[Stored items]
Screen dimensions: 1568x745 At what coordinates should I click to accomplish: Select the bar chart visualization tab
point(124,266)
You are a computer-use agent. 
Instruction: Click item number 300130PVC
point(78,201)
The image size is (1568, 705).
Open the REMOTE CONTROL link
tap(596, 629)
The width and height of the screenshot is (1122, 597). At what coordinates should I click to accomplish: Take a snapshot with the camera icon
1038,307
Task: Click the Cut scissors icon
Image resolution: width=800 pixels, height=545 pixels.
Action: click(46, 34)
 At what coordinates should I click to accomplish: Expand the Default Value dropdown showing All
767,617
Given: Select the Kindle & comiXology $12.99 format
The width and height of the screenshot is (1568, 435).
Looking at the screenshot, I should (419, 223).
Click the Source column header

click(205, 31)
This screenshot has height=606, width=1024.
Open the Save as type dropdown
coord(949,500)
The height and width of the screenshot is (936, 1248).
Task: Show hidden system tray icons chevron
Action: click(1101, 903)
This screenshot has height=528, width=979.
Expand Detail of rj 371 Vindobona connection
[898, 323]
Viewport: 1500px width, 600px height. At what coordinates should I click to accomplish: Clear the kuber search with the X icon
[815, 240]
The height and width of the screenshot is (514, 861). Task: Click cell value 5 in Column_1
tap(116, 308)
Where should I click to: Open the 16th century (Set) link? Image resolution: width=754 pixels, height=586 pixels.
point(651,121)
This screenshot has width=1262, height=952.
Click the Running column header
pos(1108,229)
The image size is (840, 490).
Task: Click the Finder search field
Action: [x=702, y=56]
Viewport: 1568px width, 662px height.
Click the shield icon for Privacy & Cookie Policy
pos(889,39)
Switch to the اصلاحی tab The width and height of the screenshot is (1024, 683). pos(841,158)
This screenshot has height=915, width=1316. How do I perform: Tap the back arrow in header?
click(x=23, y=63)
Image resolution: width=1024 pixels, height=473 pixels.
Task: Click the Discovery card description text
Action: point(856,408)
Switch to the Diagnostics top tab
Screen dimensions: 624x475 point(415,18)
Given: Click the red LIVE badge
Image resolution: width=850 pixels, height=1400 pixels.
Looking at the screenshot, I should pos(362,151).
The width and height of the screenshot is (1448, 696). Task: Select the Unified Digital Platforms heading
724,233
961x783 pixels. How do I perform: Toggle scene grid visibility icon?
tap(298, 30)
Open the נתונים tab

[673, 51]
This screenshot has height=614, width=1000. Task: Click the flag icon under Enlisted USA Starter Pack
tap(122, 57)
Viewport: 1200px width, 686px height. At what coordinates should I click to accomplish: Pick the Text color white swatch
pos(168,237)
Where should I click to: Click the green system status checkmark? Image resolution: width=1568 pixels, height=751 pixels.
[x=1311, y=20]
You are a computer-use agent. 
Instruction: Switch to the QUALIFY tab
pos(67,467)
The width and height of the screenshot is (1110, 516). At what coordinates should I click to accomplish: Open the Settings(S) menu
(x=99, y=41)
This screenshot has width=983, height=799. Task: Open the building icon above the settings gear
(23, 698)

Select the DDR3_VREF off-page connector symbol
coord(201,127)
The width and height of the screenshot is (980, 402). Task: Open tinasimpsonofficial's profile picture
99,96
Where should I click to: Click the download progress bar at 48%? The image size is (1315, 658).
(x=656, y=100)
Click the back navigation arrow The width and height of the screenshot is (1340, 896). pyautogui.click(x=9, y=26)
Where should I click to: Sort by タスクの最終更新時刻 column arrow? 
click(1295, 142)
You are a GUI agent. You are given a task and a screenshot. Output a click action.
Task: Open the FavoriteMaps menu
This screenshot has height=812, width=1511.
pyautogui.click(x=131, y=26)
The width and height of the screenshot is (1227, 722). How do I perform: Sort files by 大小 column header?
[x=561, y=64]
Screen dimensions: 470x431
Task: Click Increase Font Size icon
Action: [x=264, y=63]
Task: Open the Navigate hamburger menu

__Exercise instructions__: Between the first line of the entries above and the line with "Viewport: 1568px width, 662px height.", both included, copy every line exactly and nothing outside that range.

__Task output__:
Screen dimensions: 1568x745 At what coordinates should I click to accomplish: Select the bar chart visualization tab
point(124,266)
You are a computer-use agent. 
Instruction: Click item number 300130PVC
point(78,201)
The image size is (1568, 705).
Open the REMOTE CONTROL link
tap(596, 629)
The width and height of the screenshot is (1122, 597). At what coordinates should I click to accomplish: Take a snapshot with the camera icon
1038,307
Task: Click the Cut scissors icon
Image resolution: width=800 pixels, height=545 pixels.
Action: click(46, 34)
 At what coordinates should I click to accomplish: Expand the Default Value dropdown showing All
767,617
Given: Select the Kindle & comiXology $12.99 format
The width and height of the screenshot is (1568, 435).
Looking at the screenshot, I should (419, 223).
Click the Source column header

click(205, 31)
This screenshot has height=606, width=1024.
Open the Save as type dropdown
coord(949,500)
The height and width of the screenshot is (936, 1248).
Task: Show hidden system tray icons chevron
Action: click(1101, 903)
This screenshot has height=528, width=979.
Expand Detail of rj 371 Vindobona connection
[898, 323]
Viewport: 1500px width, 600px height. At what coordinates should I click to accomplish: Clear the kuber search with the X icon
[815, 240]
The height and width of the screenshot is (514, 861). Task: Click cell value 5 in Column_1
tap(116, 308)
Where should I click to: Open the 16th century (Set) link? Image resolution: width=754 pixels, height=586 pixels.
point(651,121)
This screenshot has width=1262, height=952.
Click the Running column header
pos(1108,229)
The image size is (840, 490).
Task: Click the Finder search field
Action: [x=702, y=56]
Viewport: 1568px width, 662px height.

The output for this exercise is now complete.